Open-Awesome is built by the community, for the community. Submit a project, suggest an awesome list, or help improve the catalog on GitHub.
Uses multiple CPU cores to read and parse files concurrently, significantly reducing load times for large datasets, as emphasized in the README's performance focus.
Supports loading into Python dictionaries of arrays, which consumes less memory than Pandas DataFrames, ideal for tight memory budgets, as demonstrated in the hepatitis.csv example.
Distinguishes between data types and semantic interpretations (numeric, categorical, text), allowing users to override inferred types with parameters like cat_names and text_names.
Can handle CSV files with quoted newlines in fields when explicitly enabled via allow_quoted_newlines=True, providing flexibility for messy data formats.
Supports a wide range of escape sequences, including Unicode code points and special characters, ensuring robust parsing of complex text, as detailed in the escape characters section.
The library is in alpha release with unimplemented features, such as no DateTime support and inability to supply exact data type hints, only semantic overrides.

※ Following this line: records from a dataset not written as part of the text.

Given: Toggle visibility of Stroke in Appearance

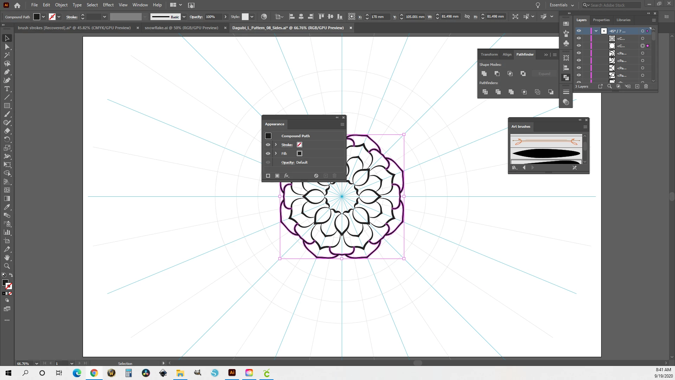Looking at the screenshot, I should 268,145.
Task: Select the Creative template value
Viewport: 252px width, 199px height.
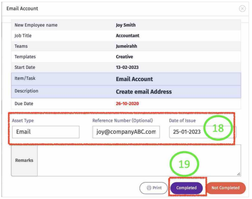Action: (x=124, y=57)
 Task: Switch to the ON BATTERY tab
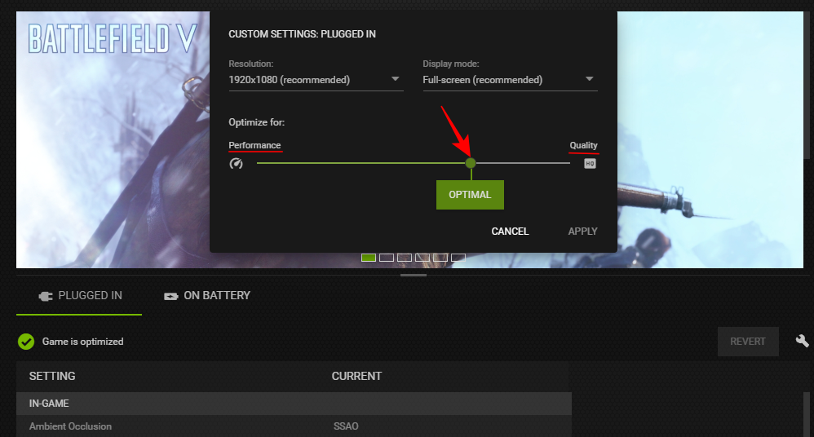click(x=207, y=295)
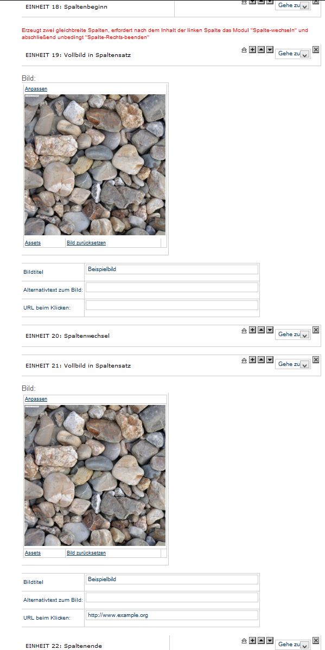Delete Einheit 20 Spaltenwechsel with X icon
325x650 pixels.
pyautogui.click(x=315, y=330)
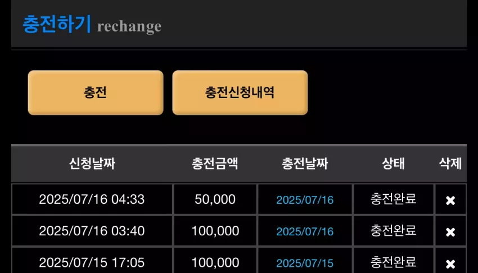The image size is (478, 273).
Task: Open the blue 2025/07/15 charge date link
Action: pyautogui.click(x=305, y=263)
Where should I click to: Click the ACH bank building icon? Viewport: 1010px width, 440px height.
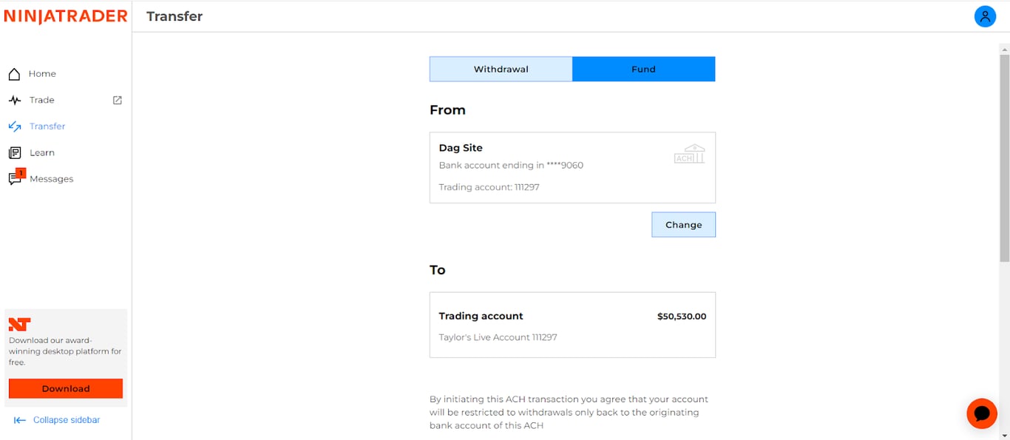689,154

Requires specific dependencies like C++11 compiler, SWIG versions, and Python packages, which can be cumbersome to set up, especially on non-Linux systems or older environments.
Enabling multi-line field support adds extra overhead to adjust chunk boundaries, as noted in the README, which may reduce parallel efficiency for certain files.
Currently only supports CSV files, with no mention of other text formats like JSON or TSV, restricting its use to tabular data ingestion scenarios.